Dimitris Tserkezos

Personal information
- Date of birth: 1 December 1987 (age 38)
- Place of birth: Drama, Greece
- Height: 1.76 m (5 ft 9+1⁄2 in)
- Position: Full-back

Youth career
- –2004: Doxa Drama

Senior career*
- Years: Team / Apps / (Gls)
- 2004–2007: Doxa Drama / 47 / (1)
- 2007–2008: Panthrakikos / 2 / (0)
- 2008–2009: Kastoria / 31 / (0)
- 2009–2010: Ionikos / 30 / (0)
- 2010–2011: Niki Volos / 13 / (1)
- 2012–2013: Anagennisi Epanomi / 13 / (0)
- 2013–2014: Iraklis / 16 / (0)
- 2014: Apollon Kalamarias / 9 / (0)
- 2015–2016: Kissamikos / 45 / (2)
- 2017–2018: Panegialios / 6 / (0)

= Dimitrios Tserkezos =

Greek footballer (born in 1987)

Dimitrios Tserkezos (Δημήτριος Τσερκέζος; born 1 December 1987) is a Greek footballer who last played for Panegialios in the Greek Football League.

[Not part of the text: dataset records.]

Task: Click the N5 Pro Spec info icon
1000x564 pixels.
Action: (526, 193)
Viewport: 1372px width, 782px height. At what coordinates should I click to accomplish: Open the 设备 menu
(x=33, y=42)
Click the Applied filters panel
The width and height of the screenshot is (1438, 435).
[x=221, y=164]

He started his career with Doxa Drama. He also had spells with Panthrakikos, Kastoria, Ionikos, Niki Volos, Anagennisi Epanomi and Iraklis.

==Career==
Tserkezos started his career with his hometown's team Doxa Drama in 2004. He stayed with Doxa Drama for three seasons making a total of 47 appearances and scoring once. After leaving Doxa Drama in 2007 he had annual spells for Panthrakikos, Kastoria, Ionikos and Niki Volos. On 21 July 2012 he signed for Anagennisi Epanomi. After being released from Anagennisi Epanopi he signed a contract with Iraklis. He debuted for Iraklis in an away draw against AEL.